3. Taking notes and journaling
Both Withings and Oura offer the opportunity to take notes in the app and to make any comments which can be valuable over time, when you want to identify any changes you have made in your habits which may affect your sleep either positively or negatively.

4. Respiratory rate
Respiratory rate is only tracked by Oura and Garmin. The Oura ring tracks this through 'photoplethysmography (PPG)'. It can be simply calculated based on your heart rate and your heart rate variability, which is tracked through the same method.

The Garmin seems to do the same thing but does a poor job properly explaining the proper mechanics behind it, in fact they redirect to it's firstbeat system, which explains a chest monitor would lead to more accurate results. 

People on the web tend to find that Garmin results for respiration rate tend to underrepresent the actual number of breaths per minute. When we compare it with Oura ring we come to the same conclusion, where the trend of Oura seems more reliable, stable and thus accurate.

Garmin_respiratory_rate_1Garmin_respiratory_rate_2Garmin_respiratory_rate_3Garmin_respiratory_rate_4Oura_respiratory_rate

Sleep accuracy

For the measurement of the accuracy of sleep, 3 consecutive days were tracked and the results will be presented.

DAY 1

Oura results

Oura_ring_1Oura_Ring_2

Withings results

Withings_1 Withings_2  Withings_4

Garmin results
Garmin_1

Overall results

1.Sleep score
Oura: 77 points
Withings: 88 points (bad depth)
Garmin: N/A

2. Total hours of sleep
Oura: 8h17m
Withings: 8h55m
Garmin: 9h23m

3. Total time in deep sleep
Oura: 1h14m
Withings: 41m
Garmin: 51m

4. Total time in REM sleep
Oura: 1h22m
Withings: 1h46m
Garmin: 2h51m

5. Latency:
Oura: 10m
Withings: 18m
Garmin: 2m

6. Avg. heartrate
Oura: 51 bpm
Withings: 51 bpm
Garmin: N/A in sleep score

DAY 2

1.Sleep score
Oura: 73 points
Withings: 85 points (good depth)
Garmin: N/A

2. Total hours of sleep
Oura: 7h18m
Withings: 7h52m
Garmin: 8h42m

3. Total time in deep sleep
Oura: 1h16m
Withings: 1h32m
Garmin: 59m

4. Total time in REM sleep
Oura: 1h31m
Withings: 2h39m
Garmin: 2h39m

5. Latency:
Oura: 13m
Withings: 30m
Garmin: 1m

6. Avg. heartrate
Oura: 49 bpm
Withings: 49 bpm
Garmin: N/A in sleep score

DAY 3

1.Sleep score
Oura: 81 points
Withings: 97 points (average depth)
Garmin: N/A

2. Total hours of sleep
Oura: 8h55m
Withings: 9h11m
Garmin: 9h28m

3. Total time in deep sleep
Oura: 1h32m
Withings: 1h33m
Garmin: 58m

4. Total time in REM sleep
Oura: 1h53m
Withings: 2h32m
Garmin: 2h58m

5. Latency:
Oura: 6m
Withings: 16m
Garmin: 0m

6. Avg. heartrate
Oura: 49 bpm
Withings: 49 bpm
Garmin: N/A in sleep score

Take away points

Based on the 3-day comparison and the multiple devices we have used, we can extract some anecdotal conclusions, for which of course the evidence can not be guaranteed.

  • Withings total sleep points are less accurate because of less amount of variables and lack of historical data taken into account.
  • Both Withings and Garmin overreport significantly on total amount of sleep. (note that sometimes I stay in bed to journal, Oura seems to account for that!)
  • Oura seems to be most accurate and consistent when it comes to deep sleep.
  • Oura seems to underreport however on REM sleep.
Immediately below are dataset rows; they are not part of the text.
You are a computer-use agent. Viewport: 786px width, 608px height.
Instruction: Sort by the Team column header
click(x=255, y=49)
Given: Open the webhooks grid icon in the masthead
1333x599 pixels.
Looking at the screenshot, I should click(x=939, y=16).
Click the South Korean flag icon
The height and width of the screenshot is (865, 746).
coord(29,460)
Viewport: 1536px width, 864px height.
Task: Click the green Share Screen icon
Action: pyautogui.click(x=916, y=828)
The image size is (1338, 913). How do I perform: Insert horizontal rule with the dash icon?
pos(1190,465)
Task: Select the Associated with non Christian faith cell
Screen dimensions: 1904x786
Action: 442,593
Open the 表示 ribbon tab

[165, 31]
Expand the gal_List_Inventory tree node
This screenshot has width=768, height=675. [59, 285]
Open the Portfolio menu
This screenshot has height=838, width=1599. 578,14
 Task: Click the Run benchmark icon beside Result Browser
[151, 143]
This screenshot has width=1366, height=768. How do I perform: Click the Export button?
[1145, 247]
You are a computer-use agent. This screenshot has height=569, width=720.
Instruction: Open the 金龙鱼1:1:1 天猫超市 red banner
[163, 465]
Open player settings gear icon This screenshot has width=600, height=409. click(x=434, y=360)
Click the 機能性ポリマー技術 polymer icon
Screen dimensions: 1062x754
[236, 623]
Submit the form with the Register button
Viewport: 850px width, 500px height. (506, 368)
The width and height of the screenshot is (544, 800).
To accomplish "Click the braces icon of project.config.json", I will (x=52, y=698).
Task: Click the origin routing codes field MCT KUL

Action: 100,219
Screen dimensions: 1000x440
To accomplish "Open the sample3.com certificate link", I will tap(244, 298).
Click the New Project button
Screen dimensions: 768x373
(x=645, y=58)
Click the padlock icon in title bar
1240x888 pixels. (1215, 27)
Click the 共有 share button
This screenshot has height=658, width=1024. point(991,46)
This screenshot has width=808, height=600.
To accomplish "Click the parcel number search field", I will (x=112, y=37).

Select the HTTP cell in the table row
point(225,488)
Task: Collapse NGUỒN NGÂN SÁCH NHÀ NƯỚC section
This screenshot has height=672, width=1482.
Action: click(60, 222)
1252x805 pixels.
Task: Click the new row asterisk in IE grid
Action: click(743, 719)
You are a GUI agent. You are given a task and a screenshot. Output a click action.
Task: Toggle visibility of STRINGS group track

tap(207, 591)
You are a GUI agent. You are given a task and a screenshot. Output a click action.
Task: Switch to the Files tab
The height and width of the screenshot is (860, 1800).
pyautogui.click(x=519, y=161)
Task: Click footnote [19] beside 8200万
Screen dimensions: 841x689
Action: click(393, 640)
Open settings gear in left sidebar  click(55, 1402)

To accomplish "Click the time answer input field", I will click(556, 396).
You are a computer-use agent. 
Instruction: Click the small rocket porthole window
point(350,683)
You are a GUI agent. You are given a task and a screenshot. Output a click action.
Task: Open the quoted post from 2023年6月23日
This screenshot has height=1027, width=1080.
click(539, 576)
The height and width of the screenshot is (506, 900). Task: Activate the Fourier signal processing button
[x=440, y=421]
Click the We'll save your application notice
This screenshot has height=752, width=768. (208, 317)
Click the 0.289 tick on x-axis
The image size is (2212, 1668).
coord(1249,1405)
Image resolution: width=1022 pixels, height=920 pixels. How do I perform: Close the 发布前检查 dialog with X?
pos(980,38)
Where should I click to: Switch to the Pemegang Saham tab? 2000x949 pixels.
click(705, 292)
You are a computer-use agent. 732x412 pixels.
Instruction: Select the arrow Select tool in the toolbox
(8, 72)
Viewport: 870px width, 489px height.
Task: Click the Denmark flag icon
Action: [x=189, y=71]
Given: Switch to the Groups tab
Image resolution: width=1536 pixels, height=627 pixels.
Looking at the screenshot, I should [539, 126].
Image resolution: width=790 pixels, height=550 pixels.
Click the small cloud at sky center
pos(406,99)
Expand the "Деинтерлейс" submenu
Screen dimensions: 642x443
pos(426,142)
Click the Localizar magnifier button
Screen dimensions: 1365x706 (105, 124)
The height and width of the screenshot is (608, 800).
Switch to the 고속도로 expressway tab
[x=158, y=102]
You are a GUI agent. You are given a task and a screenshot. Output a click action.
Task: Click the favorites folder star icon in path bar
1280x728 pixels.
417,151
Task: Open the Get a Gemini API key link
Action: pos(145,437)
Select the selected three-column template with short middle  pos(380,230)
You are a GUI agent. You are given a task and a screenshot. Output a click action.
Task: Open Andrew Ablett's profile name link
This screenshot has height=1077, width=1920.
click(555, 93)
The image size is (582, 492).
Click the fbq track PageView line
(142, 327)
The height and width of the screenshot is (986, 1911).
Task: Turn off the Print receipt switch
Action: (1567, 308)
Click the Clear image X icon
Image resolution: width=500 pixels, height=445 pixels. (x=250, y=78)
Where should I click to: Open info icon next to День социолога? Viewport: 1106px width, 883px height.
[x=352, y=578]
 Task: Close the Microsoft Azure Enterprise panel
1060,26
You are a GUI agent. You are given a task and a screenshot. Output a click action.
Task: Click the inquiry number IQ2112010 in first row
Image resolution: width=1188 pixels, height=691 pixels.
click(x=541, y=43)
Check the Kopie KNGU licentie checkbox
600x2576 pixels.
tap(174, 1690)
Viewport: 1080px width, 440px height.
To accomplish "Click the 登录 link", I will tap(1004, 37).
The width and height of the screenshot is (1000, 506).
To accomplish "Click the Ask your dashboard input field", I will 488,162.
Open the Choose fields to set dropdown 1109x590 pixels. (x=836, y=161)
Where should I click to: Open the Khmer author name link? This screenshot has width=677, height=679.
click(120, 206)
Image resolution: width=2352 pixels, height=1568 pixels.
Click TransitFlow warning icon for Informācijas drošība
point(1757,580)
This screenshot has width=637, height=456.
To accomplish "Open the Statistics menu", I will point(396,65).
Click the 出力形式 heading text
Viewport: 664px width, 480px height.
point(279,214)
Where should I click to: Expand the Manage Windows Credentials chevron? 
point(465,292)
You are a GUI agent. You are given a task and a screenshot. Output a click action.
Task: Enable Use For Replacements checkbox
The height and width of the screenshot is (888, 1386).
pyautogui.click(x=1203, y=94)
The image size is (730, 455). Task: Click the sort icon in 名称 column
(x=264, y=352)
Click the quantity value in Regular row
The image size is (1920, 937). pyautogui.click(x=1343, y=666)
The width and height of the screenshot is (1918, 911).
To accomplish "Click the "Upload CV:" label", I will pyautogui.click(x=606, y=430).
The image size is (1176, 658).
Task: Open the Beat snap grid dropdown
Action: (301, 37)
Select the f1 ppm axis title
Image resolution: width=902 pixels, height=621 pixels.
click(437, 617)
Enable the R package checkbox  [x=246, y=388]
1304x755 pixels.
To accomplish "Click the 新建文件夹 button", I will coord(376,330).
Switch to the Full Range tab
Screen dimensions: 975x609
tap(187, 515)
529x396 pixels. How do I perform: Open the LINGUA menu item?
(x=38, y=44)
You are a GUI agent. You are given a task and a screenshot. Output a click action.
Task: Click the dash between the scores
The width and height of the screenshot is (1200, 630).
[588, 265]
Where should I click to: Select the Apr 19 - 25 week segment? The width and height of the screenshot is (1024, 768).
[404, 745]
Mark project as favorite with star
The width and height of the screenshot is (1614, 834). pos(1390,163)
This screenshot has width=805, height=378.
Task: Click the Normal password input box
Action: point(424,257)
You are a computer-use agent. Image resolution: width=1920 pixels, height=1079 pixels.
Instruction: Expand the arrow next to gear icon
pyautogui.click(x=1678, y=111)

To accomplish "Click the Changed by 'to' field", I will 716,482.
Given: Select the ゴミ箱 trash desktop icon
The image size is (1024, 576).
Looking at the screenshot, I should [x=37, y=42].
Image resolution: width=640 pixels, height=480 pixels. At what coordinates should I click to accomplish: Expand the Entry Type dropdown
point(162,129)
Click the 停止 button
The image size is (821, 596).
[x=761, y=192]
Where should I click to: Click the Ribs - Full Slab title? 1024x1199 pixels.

Where both Withings and Garmin constistently report similar high numbers, and Oura varies.
  • I have the idea the latency of Withings is most accurate, as sometimes I have my doubts about the early sleep onset reported by Oura. Clearly the Garmin is not reliable there.
  • Average heartrate for both Oura and Withings over a full night are completely accurate.

Based on these points it seems that Oura ring still stands out in terms of accuracy, which should come as no surprise. With facebook groups with tens of thousands of members, I am convinced that the level of feedback for the ring, and surely the development team has had plenty of time for further optimization. 

However, if you are specifically looking for a non-wearable device that can track snoring or apnea as well, Withings definitely seems to be valid option. In fact the mat is tracking data more accurately than I expected. It is obvious that the Garmin Forerunner 945 should not be bought if your primary purpose is to use it as a sleep tracking device.